I am new to this forum and I am happy to find so many colleagues doing BSP. I am now working on DNA methylation in plant, hope to get some helpful discussion from here.

For a long time, I have been puzzled by a question in designing BSP primers. For a given sequence, if we want to design BSP primer toward its sense strand, we converted all C to T except C in CG context, cause CG is most likely to be methylated and CHG and CHH context are both considered to be non-methylated. But that may not be the case in plant. CHG context may also be highly methylated in some highly methylated region. If we design primers in that standard, what we amplified is just 90% (or even higher percent) of bisulfite converted DNA, but the DNA with mCHG or mCHH will not be amplified, that part of sequence information will be lost and will not brought to the final result ! That might be very serious lost in plant.

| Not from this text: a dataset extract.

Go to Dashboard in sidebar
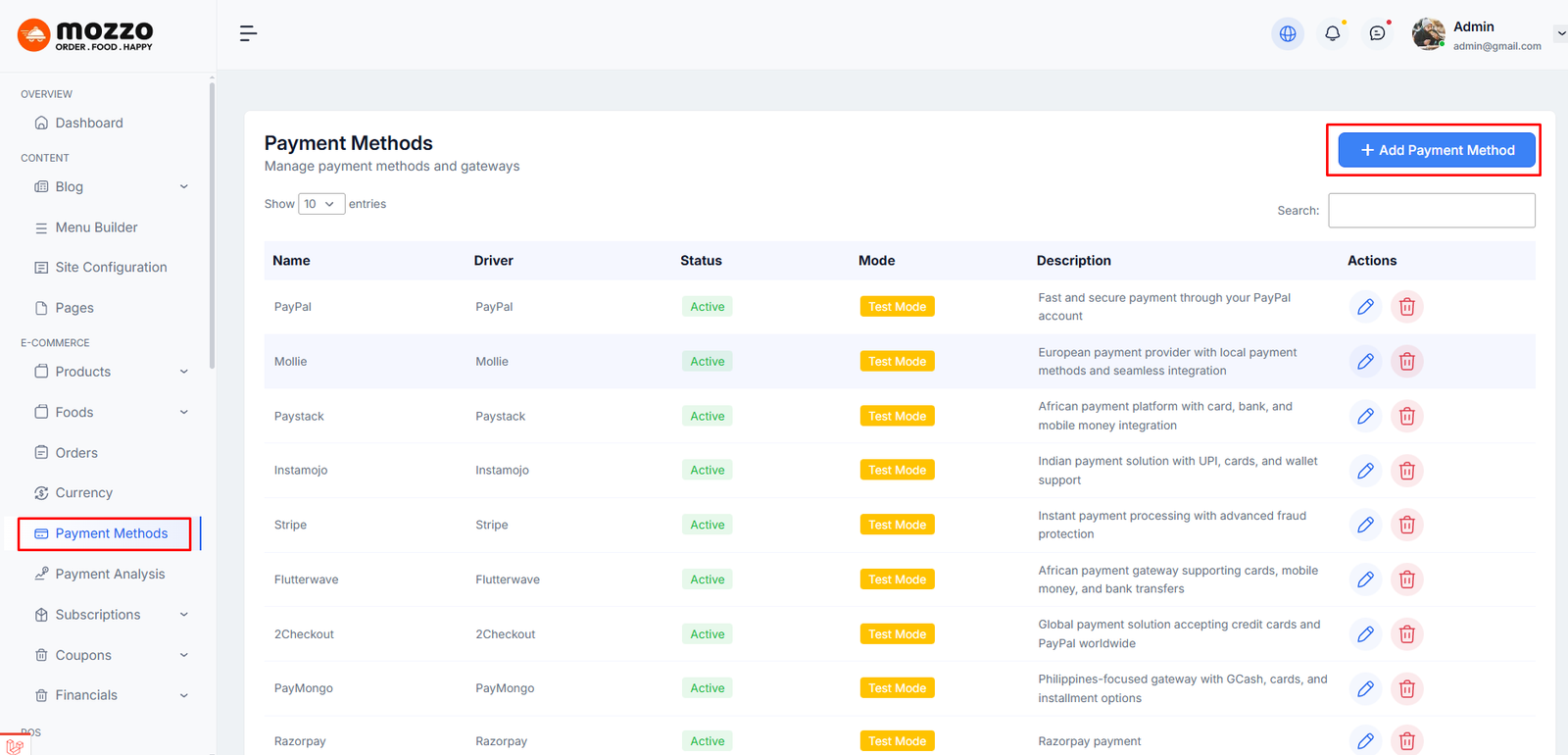1568x755 pixels. [89, 123]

For example, the FWA locus in Arabidopsis, methylation status for CG, CNG and assymetric sites will be ~90%, ~20%(sometimes up to 30%), ~10% (sometimes up to 30%) in some cases. (One-Way Control of FWA Imprinting in Arabidopsis Endosperm by DNA Methylation, SCIENCE VOL 303 23 JANUARY 2004). In this paper, they used degenerated primers.

Is it necessary to use degenerate primers all the time? or is there any mistake for my understanding of BSP primer design?

THX!

-atos-

arabidopsis is a tricky one,

degenerate primers must be used because it is not known the methylation status of the C's that your primer targets, and if you do not design degenerate primers then you are selectively biasing your PCR amplification to the unmethylated or methylated templates (or in the usual case, converted vs unconverted DNA). Degeneracy helps overcome this but also opens up the possibility of false priming to similar sequences that are not your target!

Hope this helps

Nick


-methylnick-

Hi, Nick

Thanks a lot! I totally agree with you. But I am wondering why in most papers, they just use primer simply convert all C to T. I have ever tried the primers for SUPERMAN gene in arabidopsis but failed to get any PCR product, until I synthesized additional flanking primer for semi-nested PCR and finally got the product. I don't know what is the problem, why can't I get the product from 1 round PCR? Is the low concerntration of converted DNA the main problem? By the way, I haven't the experience of getting the product in one round for BSP. That make me doubt about the original paper. dry.gif

Regards

Atos

-atos-

with standard bisulfite conversions I usually perform two rounds hemi-nested.

you would need to start with a lot of gDNA for bisulfite conversion to only do one round.

There is only one kit I know that does not degrade your DNA (ie: what you start with is what you get) from Genetic Signatures.